Data Science Isn’t Always Sexy and Glamorous

Sometimes data science is a bunch of debugging and fact-checking.

Bit o’ trivia about me: I got into this because I wanted to start using open data and APIs instead of constantly fact-checking frequently inaccurate data from my co-workers. Now, I find I have to fact-check my data. Not sexy. Not sexy at all.

I’ve wanted to write this post for a long time but, until now, I felt it would seem like mere whining … or conspiracy ranting (you’ll see).

Gathering complete, comprehensive election results seems an impossible task. It’s almost (get ready) as if somebodyThey … don’t want us to have them (imagine my voice in any shrill tone you like).

It should be easier. Much easier.

I promise I won’t complain about every little thing because I’ve complained about some of these things before — such as

  • The FEC provides Excel files for some elections but only PDFs for others
  • The FEC API doesn’t provide access to election results at all
  • The aforementioned results aren’t available on their website for months
  • Politico has results in real time and even updates them for a couple days after the election but the page is then like an operating system update or rendering video … it stays at 99% complete forever. Even now, as of December 10, 2018, Alaska shows only 99.5% precincts reporting.

Last night, I opened VS Code to continue adding features to Election Insights (the web app formerly known as prezPlayPro) when I noticed a few things were somehow broken since my triumphant post of November 23 — not only did some results change but some maps were downright broken.

Long Story Short: I now test everything using a private or Incognito window so I can be at least a wee bit more sure I’m looking at the latest code. Results that I expected to change after a fix made 2-3 weeks ago finally showed up. So, nothing was broken or causing incorrect results but I only know the “new” results are accurate because I did some digging in several piles of data to confirm … digging which should have been easier.

I had two potential problems I needed to investigate. Two questions needed answering:

  • Did Evan McMullin really beat Darrell Castle in a buttload of states?
  • Why do I have two candidates (Darrell Castle and Emidio Soltysik) affiliated with the U.S. Taxpayers party in Michigan?

In my previous, Final 2016 Presidential Election Maps, post, I realized I hadn’t included Evan McMullin in my arrays of “right-leaning” candidates. Much to my surprise, adding him to those arrays didn’t change any results (or so I thought). Last night, when I saw that including him may have drastically changed the results, I realized one of two things was true — either my code was broken or my database contained mistakes.

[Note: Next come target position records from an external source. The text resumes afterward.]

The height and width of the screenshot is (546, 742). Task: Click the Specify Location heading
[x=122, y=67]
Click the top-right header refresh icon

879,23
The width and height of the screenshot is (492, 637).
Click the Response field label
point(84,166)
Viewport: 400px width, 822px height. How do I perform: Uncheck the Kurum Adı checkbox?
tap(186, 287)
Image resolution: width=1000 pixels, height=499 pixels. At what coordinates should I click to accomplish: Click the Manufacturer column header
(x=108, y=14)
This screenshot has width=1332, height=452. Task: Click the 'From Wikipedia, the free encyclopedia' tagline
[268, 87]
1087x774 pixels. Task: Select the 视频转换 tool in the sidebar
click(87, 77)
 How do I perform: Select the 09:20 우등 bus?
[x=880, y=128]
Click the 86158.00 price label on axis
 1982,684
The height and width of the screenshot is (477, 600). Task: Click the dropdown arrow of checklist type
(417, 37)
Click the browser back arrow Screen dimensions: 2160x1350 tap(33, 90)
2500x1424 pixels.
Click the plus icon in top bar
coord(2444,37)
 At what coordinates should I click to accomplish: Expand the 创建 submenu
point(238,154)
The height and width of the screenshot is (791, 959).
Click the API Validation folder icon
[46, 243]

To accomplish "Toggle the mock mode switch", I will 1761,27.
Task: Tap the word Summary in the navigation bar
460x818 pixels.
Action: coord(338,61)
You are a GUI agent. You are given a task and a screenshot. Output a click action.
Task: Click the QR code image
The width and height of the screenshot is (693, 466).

I chose to look into Texas because when I moved my hand, that’s where my cursor landed, showing me McMullin. My results are taken from the PDF from the FEC but, FORTUNATELY, I didn’t go directly to that PDF to confirm results. I also wanted to check party affiliations which I got from Ballotpedia (whom I’ve whined about previously for other issues even before the inaccuracy I just found). Otherwise, I wouldn’t have found some of the groovy things I did.

So, first, I went to the Ballotpedia page for Michigan’s 2016 presidential election results. Much to my relief, the mistake was theirs.

ballotpediaMichigan2016.png
I took all my party affiliations from their Results tables which, at least in this case, differs from the list above.

When I first started this project, I tried using Python‘s Beautiful Soup to grab info like that in the above screenshot from Politico because they conveniently listed every state on a single page. Unfortunately, the code is filled with inconsistencies and invisible crap neither I nor Beautiful Soup could beat into submission. Also, if memory serves, candidates’ names were spelled differently on different state ballots. <– That’s infuriating fact #4,987 on the list.

So I just did some major cutting and pasting to fifty pages I saved from Ballotpedia which sucked in it’s own way because you can’t right-click on their US map to open them in separate tabs — you have to click each one and, after saving the state page, click the Back button to get back to the map.

Before I noticed the Ballotpedia candidate list contained different parties than the results table, I followed the link to their data source (Michigan‘s Secretary of State or, as Ballotpedia calls it, “Department of State”) but when I clicked it, got a 404. Several of the source links at Ballotpedia have the same result but I don’t know whether I should be frustrated with Ballotpedia for having broken links or, as I’d thought previously, frustrated with those states for not keeping their results pages up. My FEC results PDF lists parties for each candidate (but not, much to my chagrin, by state). There I found Soltysik listed as Natural Law Party (which is still kinda conservative, if my recollection is correct) and Socialist Party USA (like the Beach Boys song).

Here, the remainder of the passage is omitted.